◆ What is being asked
Transcribe each of the rows below word for word, leaving out the pictures.

==== Material shown ====

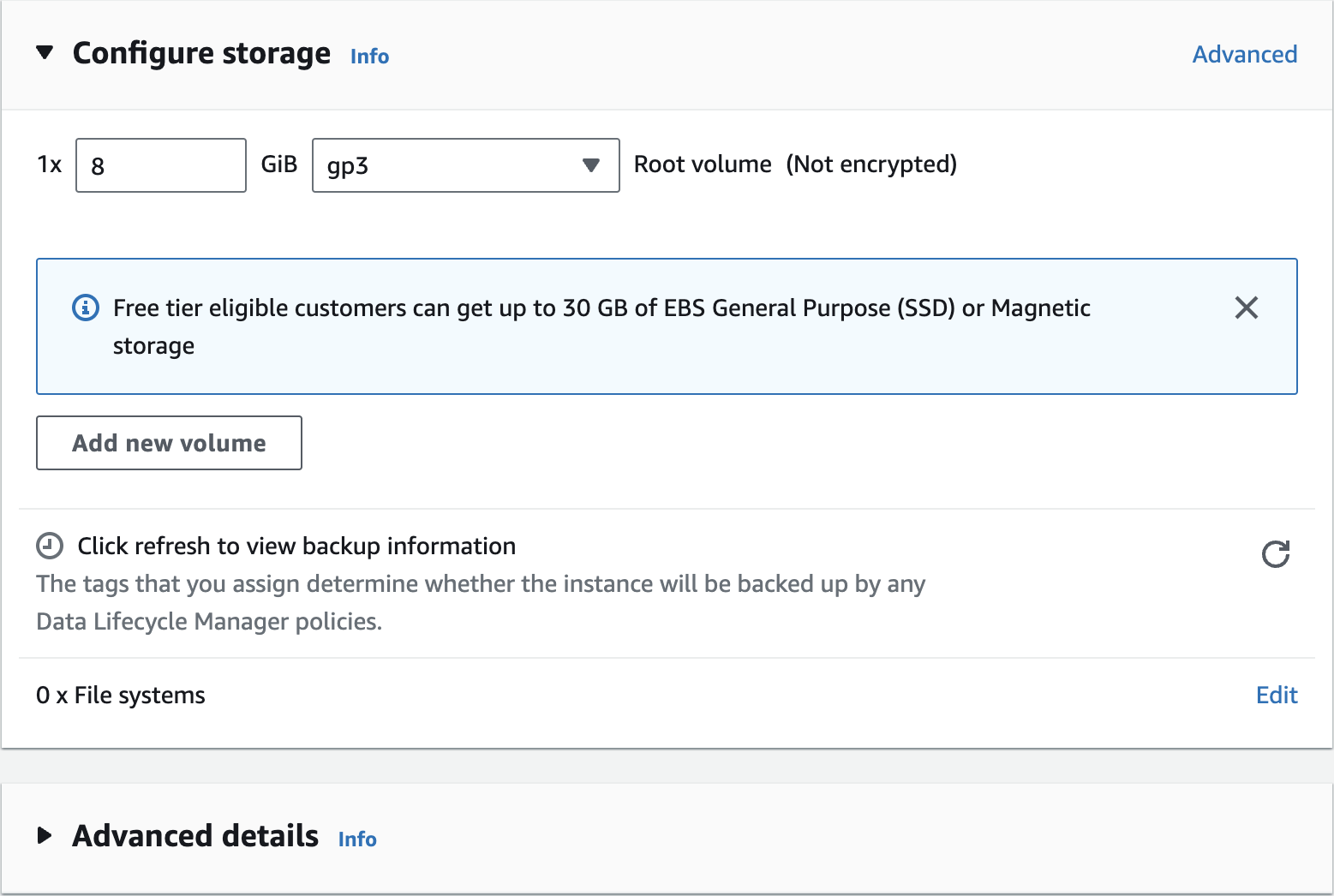Click the blue info icon in banner
Viewport: 1334px width, 896px height.
coord(86,308)
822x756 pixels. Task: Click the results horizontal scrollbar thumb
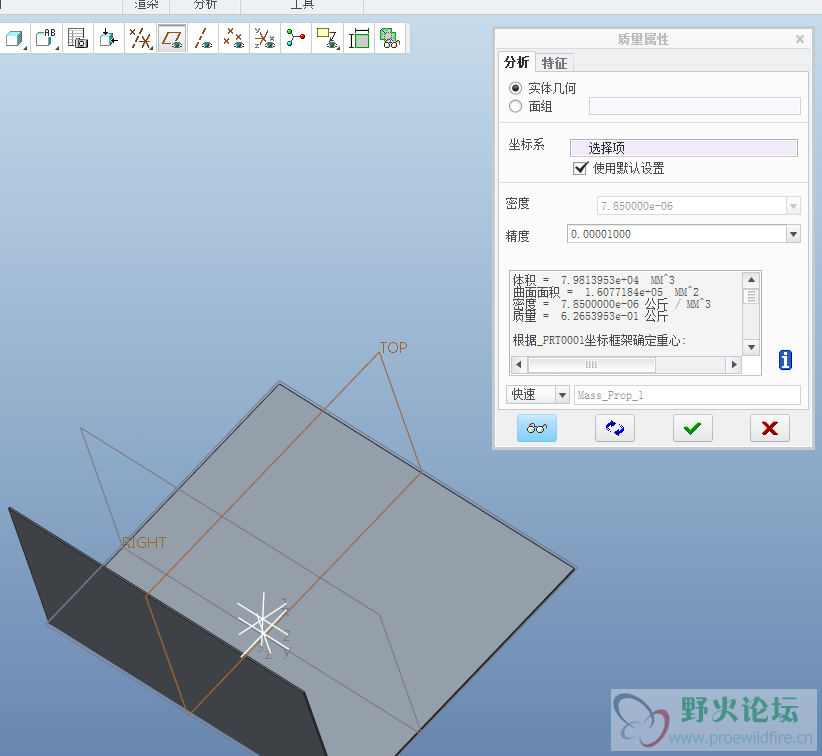click(x=591, y=365)
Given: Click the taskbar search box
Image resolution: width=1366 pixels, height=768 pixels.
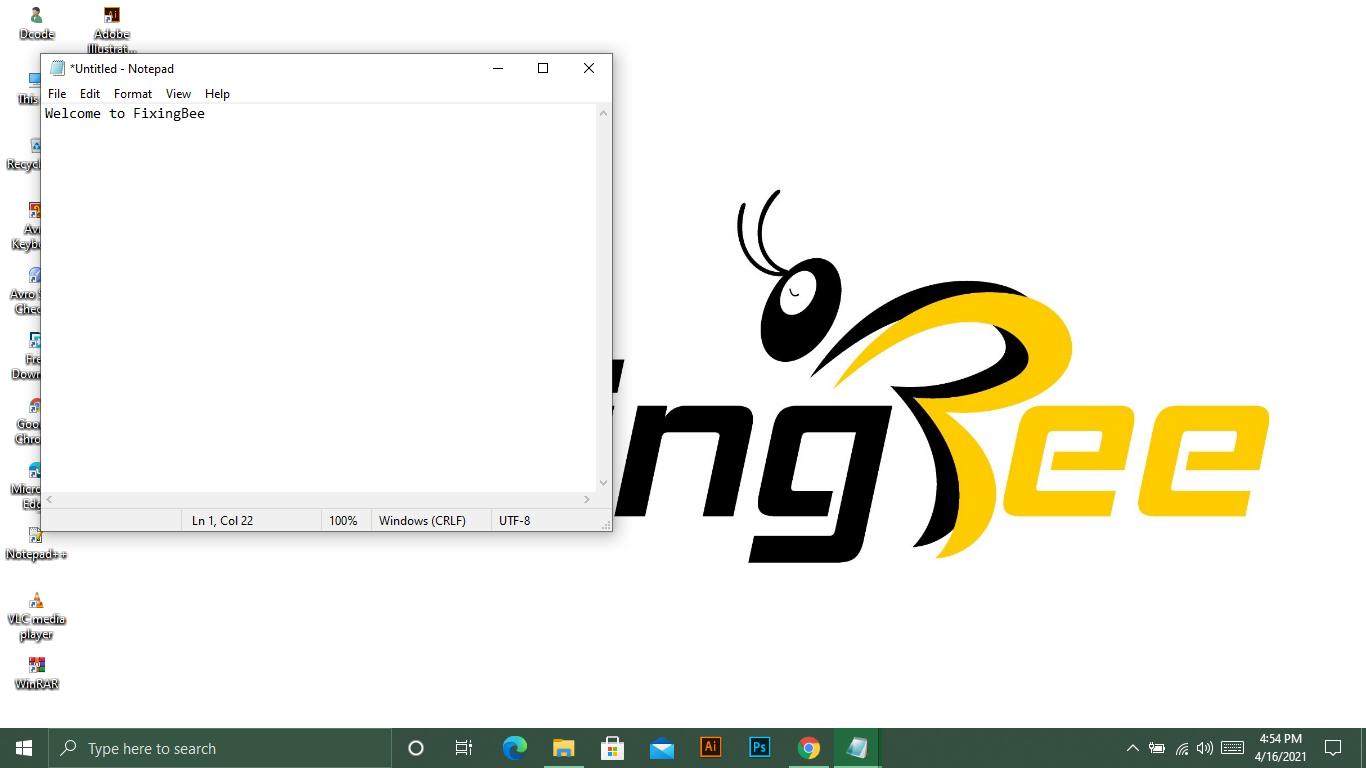Looking at the screenshot, I should 220,748.
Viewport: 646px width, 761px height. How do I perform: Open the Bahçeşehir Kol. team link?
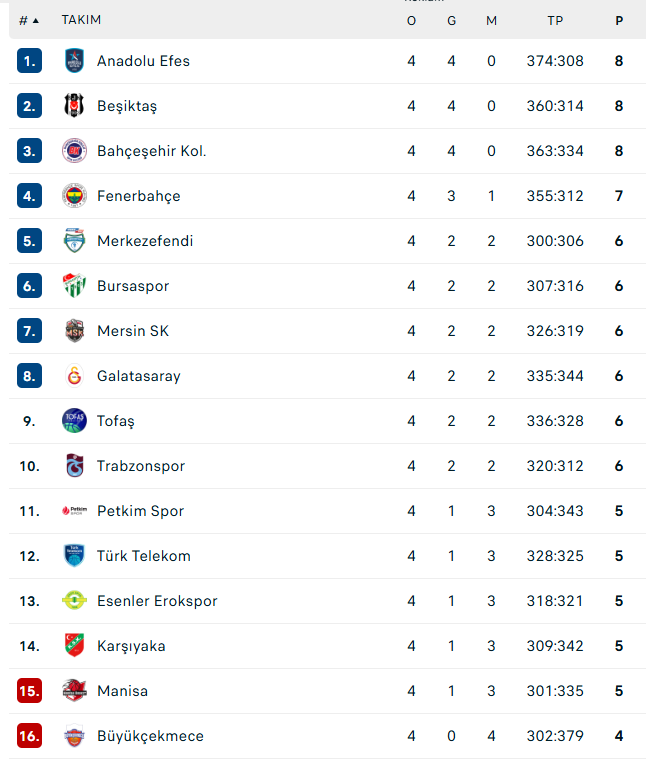151,151

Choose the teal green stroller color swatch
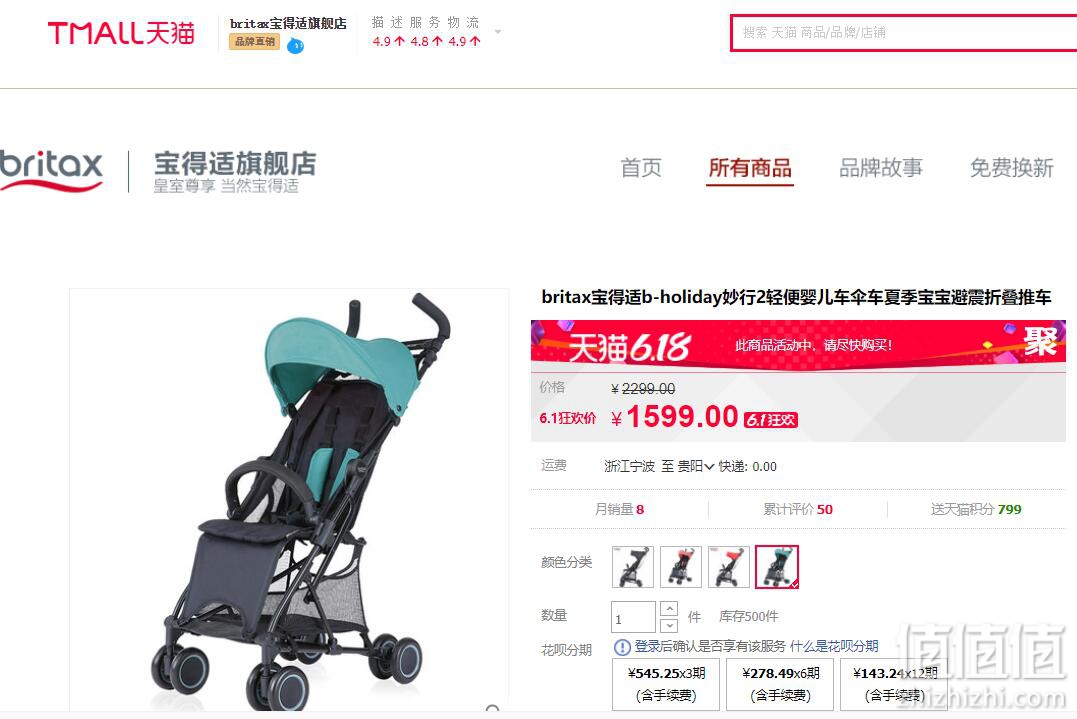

====

◆ Finished exercise
Click the blue info icon in banner
Viewport: 1334px width, 896px height.
coord(86,308)
822x756 pixels. Task: Click the results horizontal scrollbar thumb
click(x=591, y=365)
Given: Click the taskbar search box
Image resolution: width=1366 pixels, height=768 pixels.
Looking at the screenshot, I should 220,748.
Viewport: 646px width, 761px height. How do I perform: Open the Bahçeşehir Kol. team link?
151,151

Choose the teal green stroller color swatch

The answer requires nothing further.